■ **Brief**: Pick out every line in the rows below that contains the word "coordinates". Case counts.

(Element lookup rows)

________________________

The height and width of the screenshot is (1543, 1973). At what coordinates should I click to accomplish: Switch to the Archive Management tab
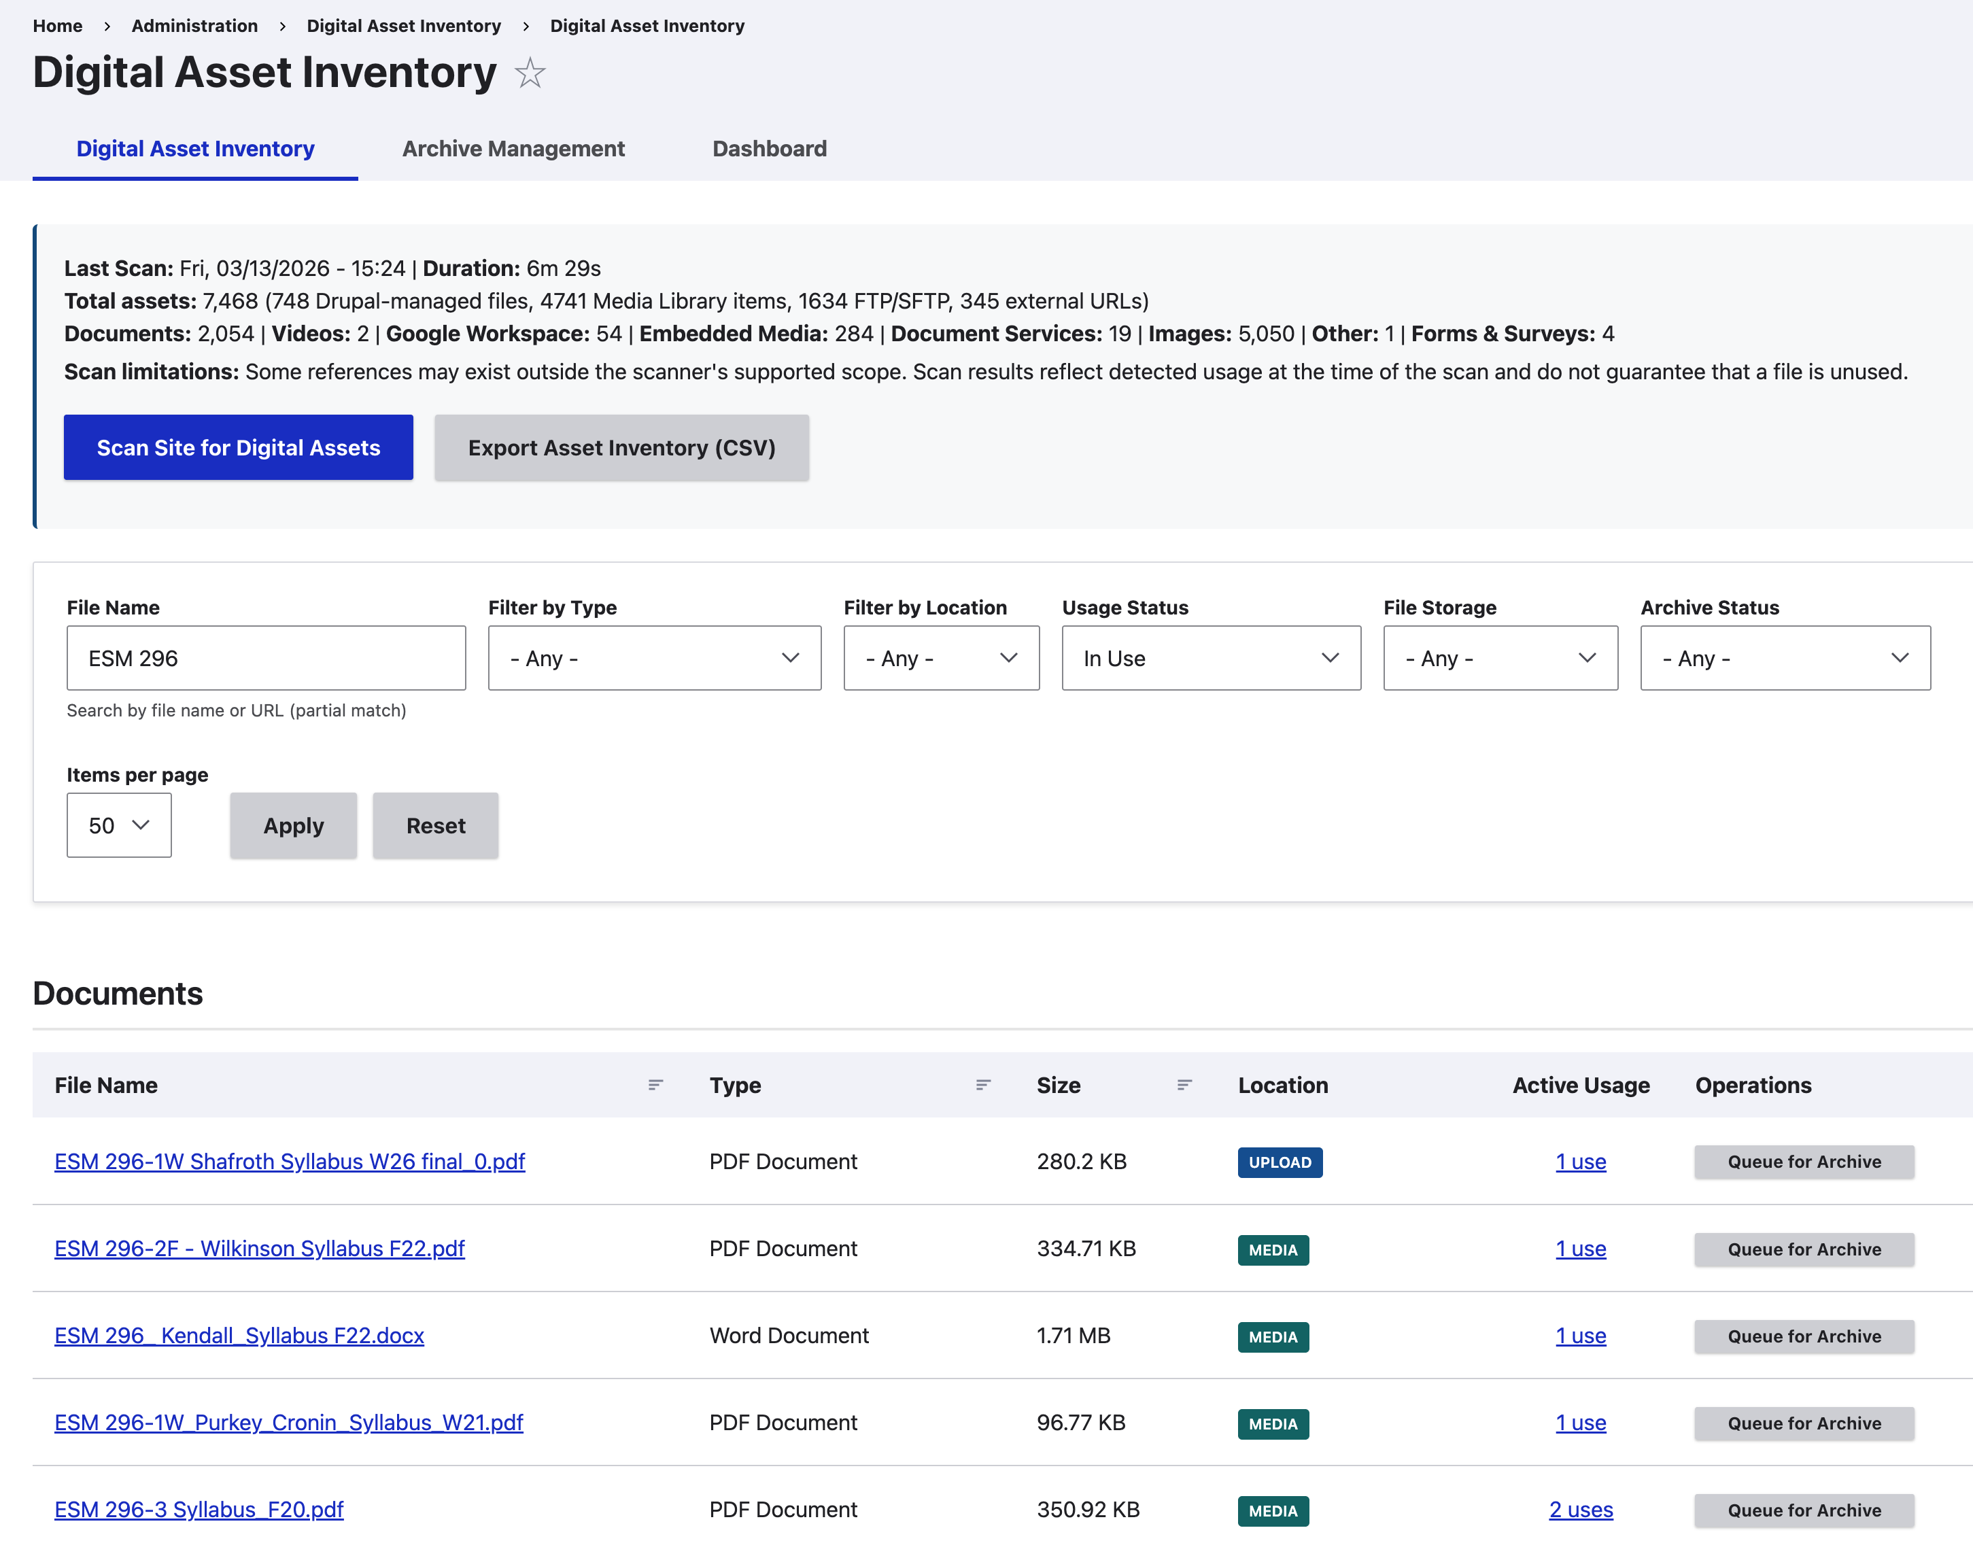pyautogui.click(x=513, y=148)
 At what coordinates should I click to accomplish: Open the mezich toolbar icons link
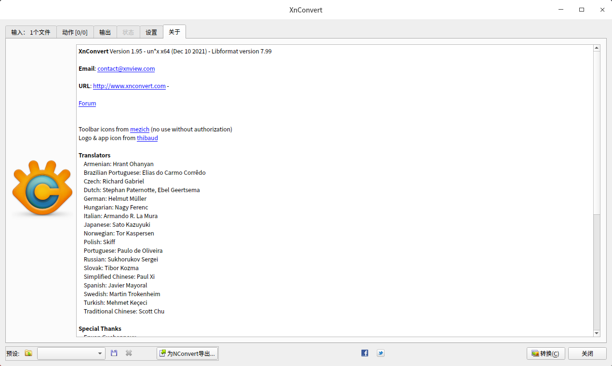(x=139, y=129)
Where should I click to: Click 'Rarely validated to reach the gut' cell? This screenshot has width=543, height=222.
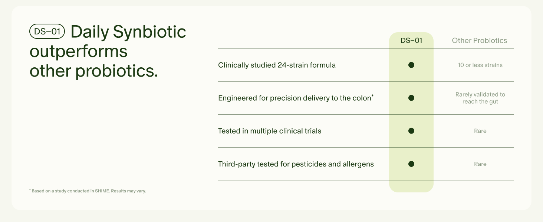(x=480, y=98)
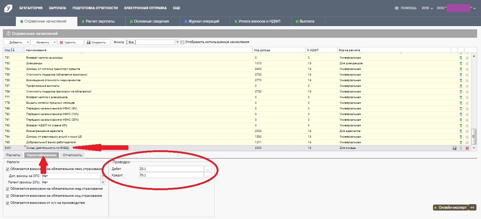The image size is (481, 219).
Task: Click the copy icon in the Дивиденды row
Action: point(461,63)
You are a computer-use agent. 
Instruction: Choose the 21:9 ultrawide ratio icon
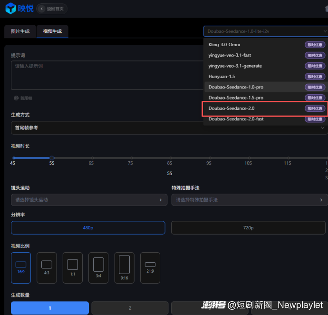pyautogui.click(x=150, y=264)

________________________

■ **The result**:
The height and width of the screenshot is (1543, 1973). At what coordinates should I click to accomplish: Switch to the Archive Management tab
 At what coordinates should I click to accomplish: Open the mezich toolbar icons link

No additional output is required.